[What you have to do]
The word "دلار" may appear in lines of the data; say how many such lines there are, with nothing beyond the number.

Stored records
--------------------

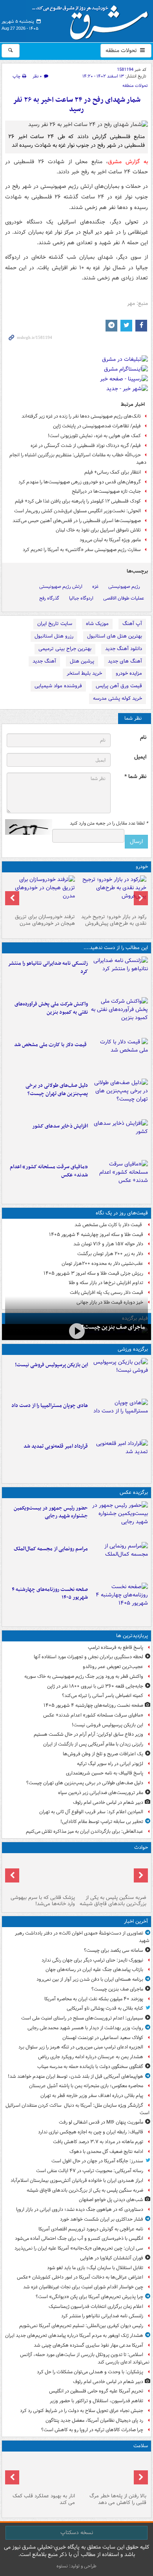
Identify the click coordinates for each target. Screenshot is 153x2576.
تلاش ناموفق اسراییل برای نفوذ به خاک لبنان (98, 530)
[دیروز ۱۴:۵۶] (119, 1417)
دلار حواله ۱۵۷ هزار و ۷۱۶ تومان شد (108, 1244)
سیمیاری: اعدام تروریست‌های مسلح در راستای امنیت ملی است (82, 2018)
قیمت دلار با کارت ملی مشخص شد (51, 1044)
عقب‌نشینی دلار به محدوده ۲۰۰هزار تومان (102, 1263)
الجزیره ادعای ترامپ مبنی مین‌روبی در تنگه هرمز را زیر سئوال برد (80, 2047)
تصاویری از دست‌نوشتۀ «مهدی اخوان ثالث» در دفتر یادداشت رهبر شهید (82, 1936)
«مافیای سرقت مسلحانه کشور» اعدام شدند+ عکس (49, 1171)
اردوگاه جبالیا (81, 598)
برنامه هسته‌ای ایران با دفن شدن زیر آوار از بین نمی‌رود (89, 1979)
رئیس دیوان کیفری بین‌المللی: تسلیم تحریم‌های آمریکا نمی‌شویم (81, 2325)
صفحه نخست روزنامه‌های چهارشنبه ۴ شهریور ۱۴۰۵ (50, 1593)
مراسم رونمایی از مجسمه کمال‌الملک (51, 1548)
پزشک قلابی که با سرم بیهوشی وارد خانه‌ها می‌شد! (43, 1900)
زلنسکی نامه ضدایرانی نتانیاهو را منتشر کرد (48, 967)
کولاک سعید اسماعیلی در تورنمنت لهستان (102, 2037)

--------------------

[Task solution]
3